Forty-two sounded like Tyler writing silly lines of alliteration for the letters of my choosing: Evan's extravagant ears evoke earthquakes. In an unfortunate turn of events, our server appeared moments later, to introduce himself as Evan. His ears were perfectly regular, and we complimented them.
Forty-two sounded like my dad singing to me across a parking lot. He has been boldly and unabashedly celebrating me for four decades.
Forty-two sounds like my bicycle tires on sidewalk, gravel, dirt, and puddles for more than fifteen miles, while I listened to an interview with Anne Lamott through my new bike-friendly headphones. I smiled when she said, "I am loved beyond all sense of reason," and I decided that I am, too. I didn't even notice I was riding uphill and stretching my lungs, but I did notice a thousand Black-Eyed Susans flowering along the path, and I am absolutely confident they bloomed to celebrate my special day.
Forty-two tasted like an old fashioned soda, with blackberry syrup and half-and-half.
Forty-two looks like the hummingbird momma sitting on two baby eggs in a nest no bigger than a golf ball. The ladies who make the blackberry sodas have named her Lucy Longnose, and they say she's very popular among the gentlemen hummingbirds.
Forty-two looks like a little lending library hidden on the bicycle path.
Forty-two feels like the rough bark of a tree trunk, inscribed with our married initials.
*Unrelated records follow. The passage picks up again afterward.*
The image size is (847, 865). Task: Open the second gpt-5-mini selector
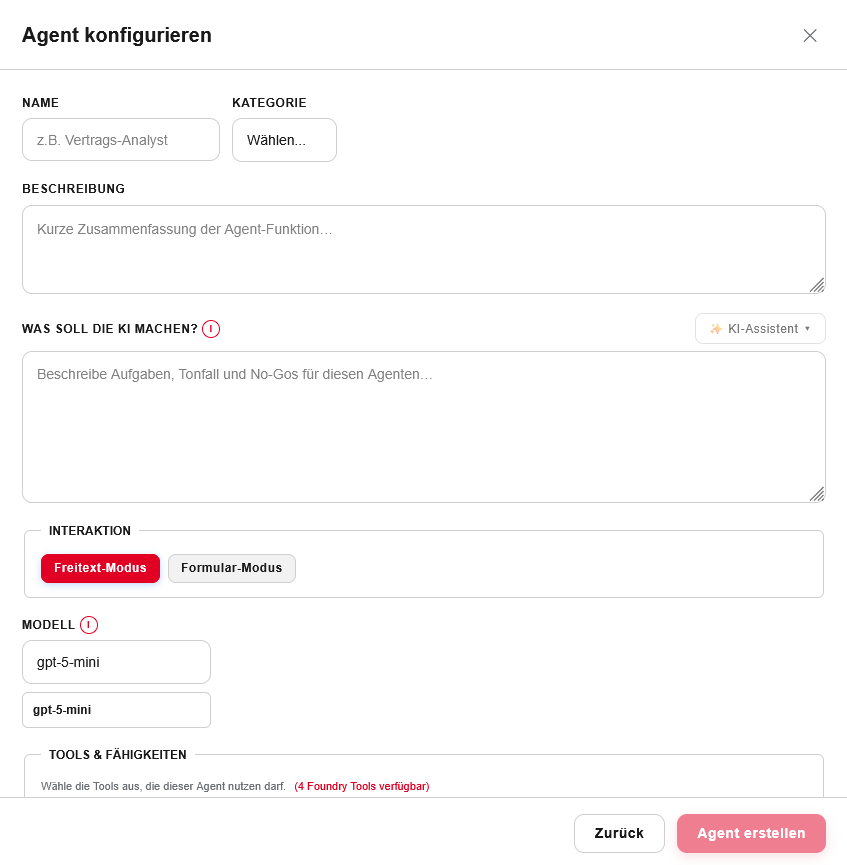click(116, 710)
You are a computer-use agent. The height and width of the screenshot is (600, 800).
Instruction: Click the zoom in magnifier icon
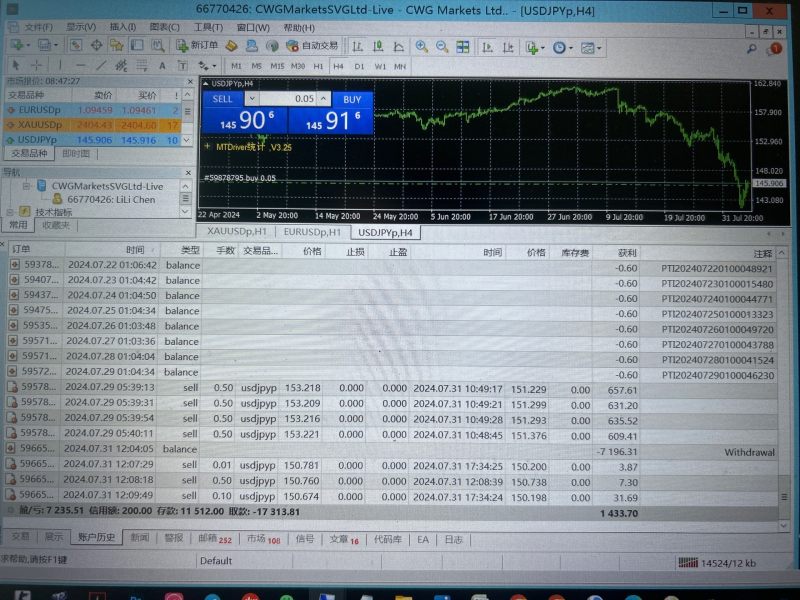(421, 46)
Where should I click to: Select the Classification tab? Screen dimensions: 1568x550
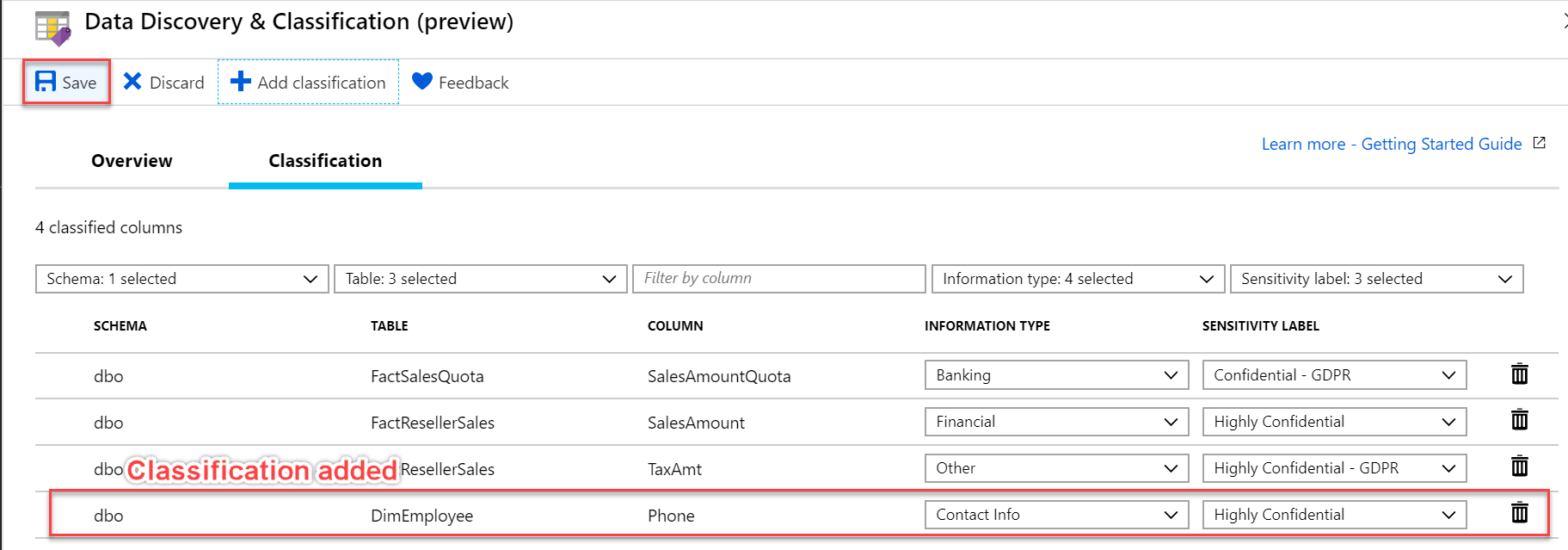click(x=325, y=161)
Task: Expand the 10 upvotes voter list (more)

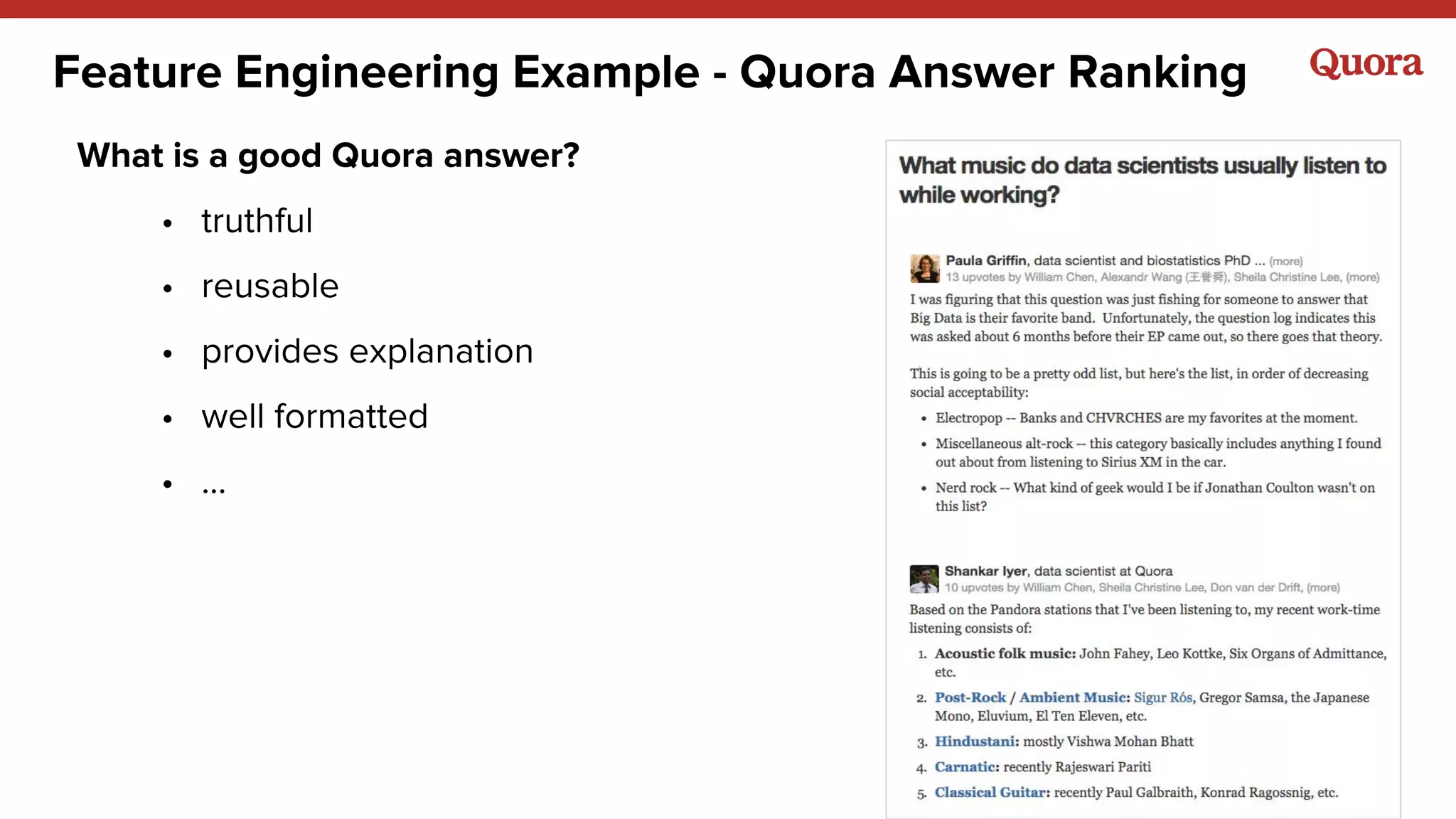Action: [1323, 588]
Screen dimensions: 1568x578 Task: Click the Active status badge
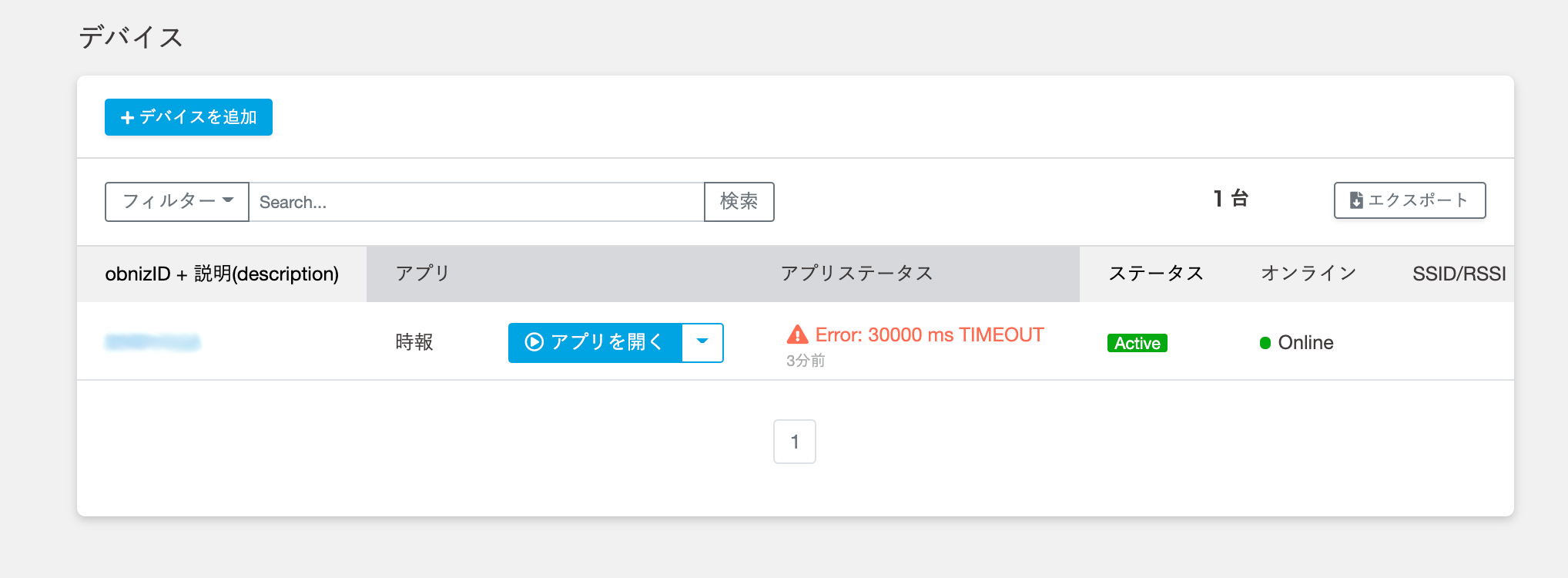pos(1136,342)
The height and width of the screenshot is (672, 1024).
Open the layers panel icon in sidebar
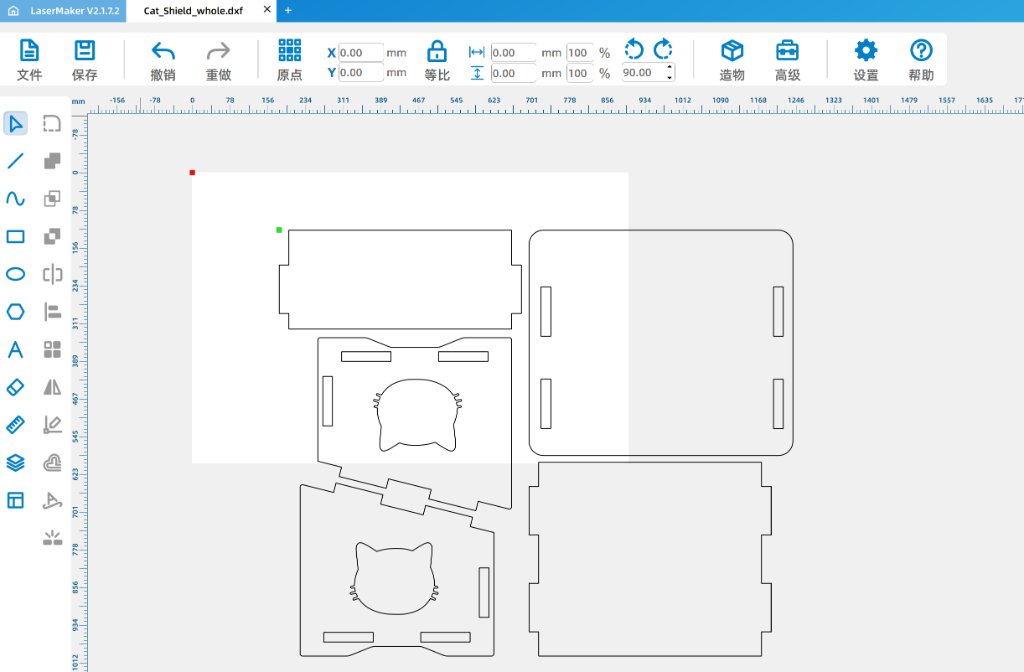(14, 462)
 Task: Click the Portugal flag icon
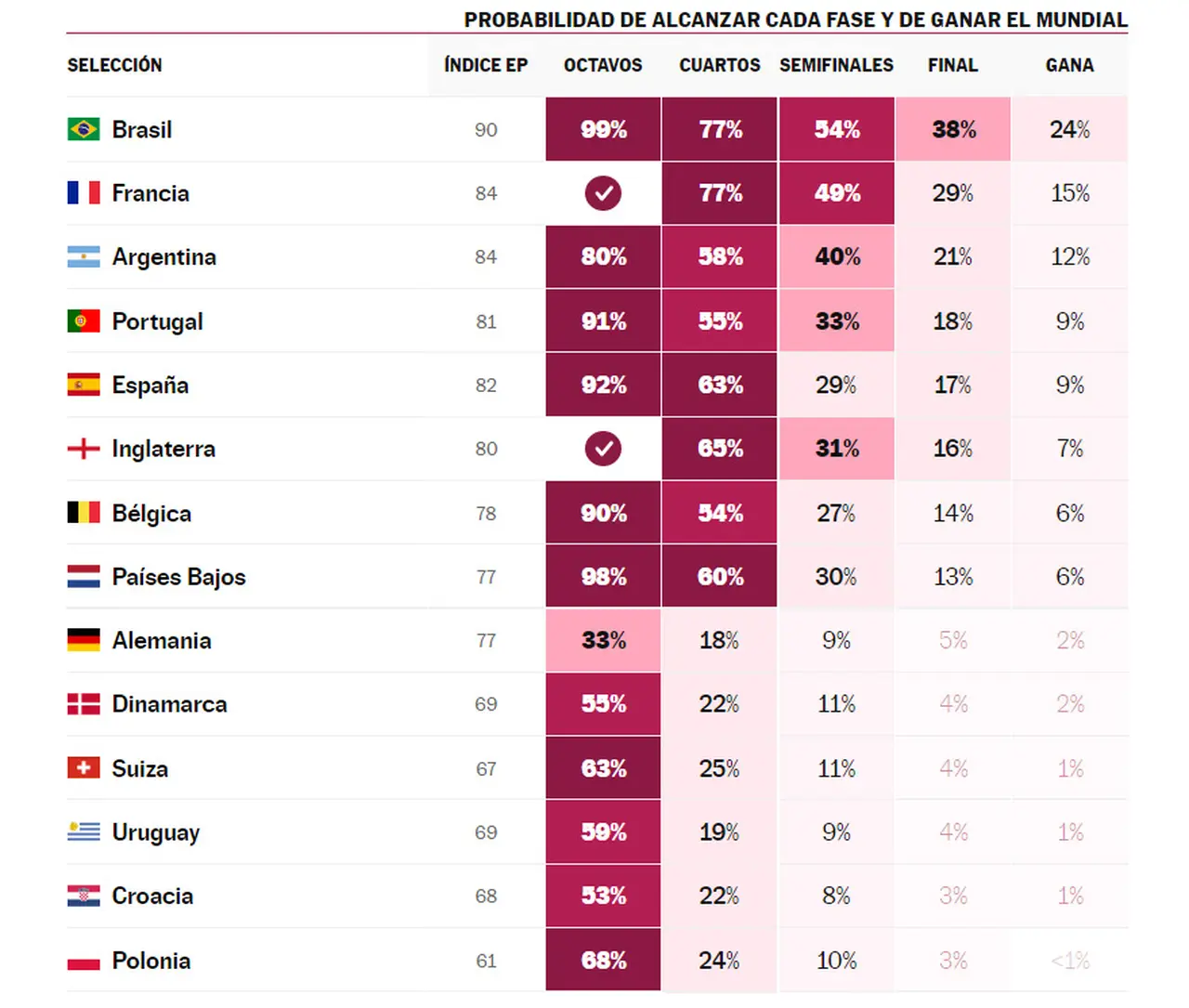[x=84, y=321]
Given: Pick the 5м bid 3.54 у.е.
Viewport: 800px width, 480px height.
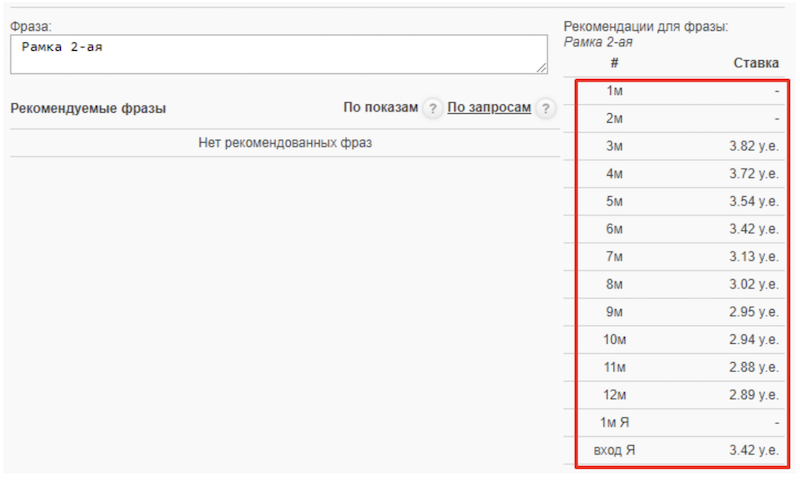Looking at the screenshot, I should 753,202.
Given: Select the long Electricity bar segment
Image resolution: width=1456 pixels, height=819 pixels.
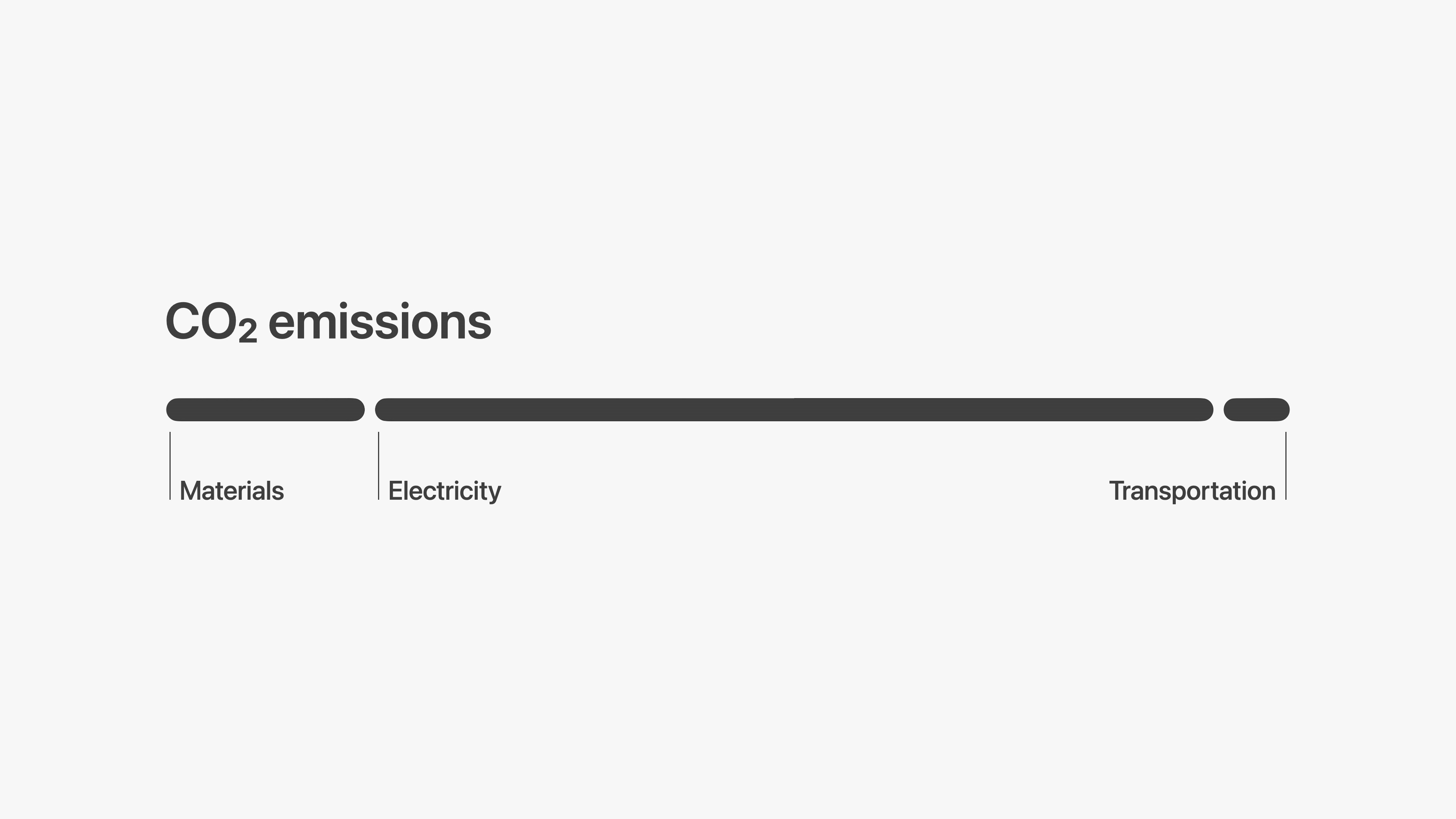Looking at the screenshot, I should coord(794,410).
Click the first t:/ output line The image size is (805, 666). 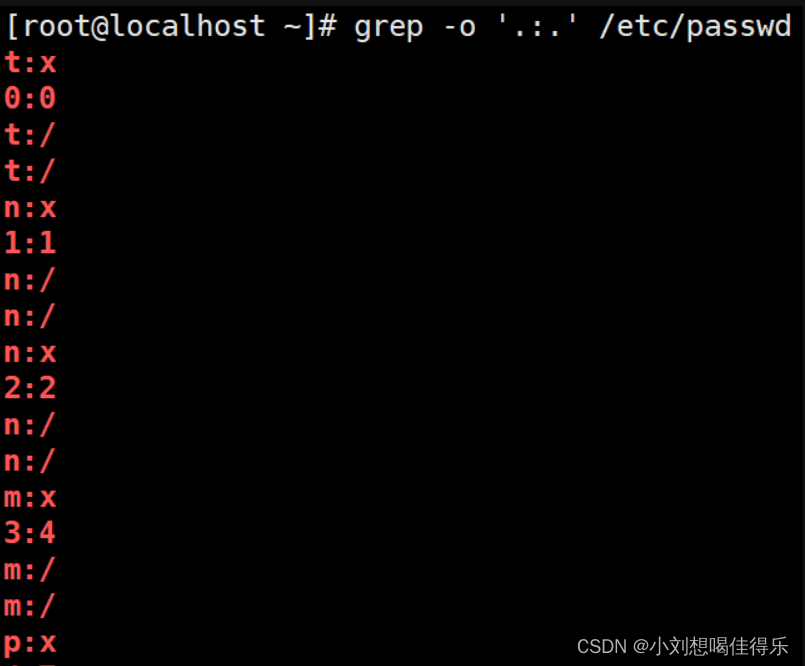coord(29,135)
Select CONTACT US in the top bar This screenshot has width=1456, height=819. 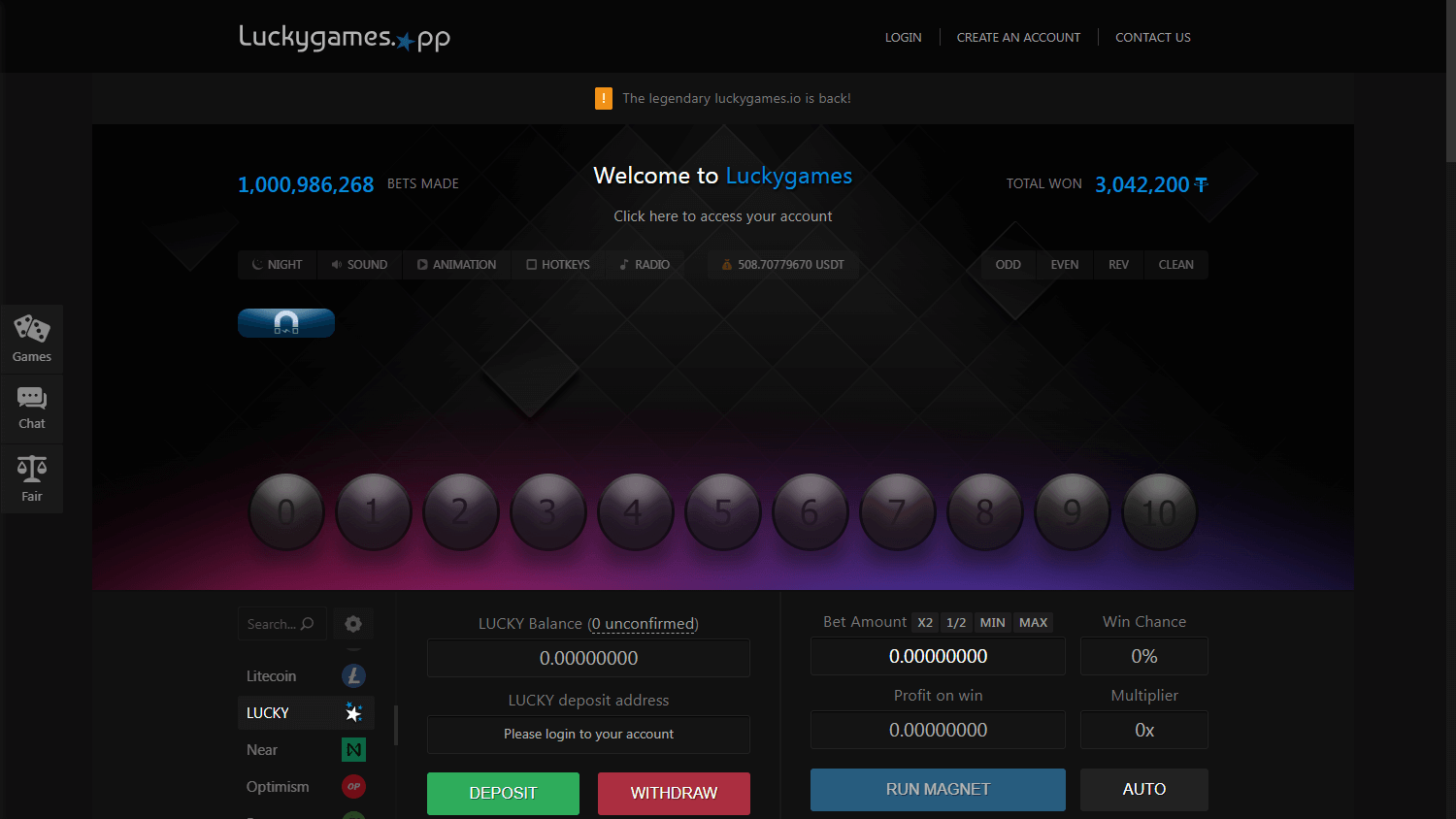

We were married under that tree, and when the lumberjack told us it was diseased and must be felled, Peter asked him to save the stump. It is finished and waxed, solid and lovely, now on the fireplace in our living room. When a beautiful thing dies, you save what you can and you move it inside and make it a beautiful part of your beautiful life.
Forty-two looks like Tucker's handwriting in a card, saying he likes the person I am.
Forty-two asks what do I know this year that I didn't know last year. I know that body shame is a habit that can be broken, that this body is strong and good. I learned that boys who are fourteen and fifteen are my favorite variety yet. I learned how much I enjoy my own company, and that I genuinely, truly and deeply, don't mind what happens.
Forty-two asks what I am excited about, and I finger-count a long list that includes two boys in high school, two writing workshops tot each, five books to release, our first live show for Let's Talk Soon, and a whole year of my own company.
Forty-two tucked me in with an Imitrex and an Ambien, because even good days have headaches and sometimes you have to sleep off that much joy.
Forty-two, my goodness. You came in like a parade.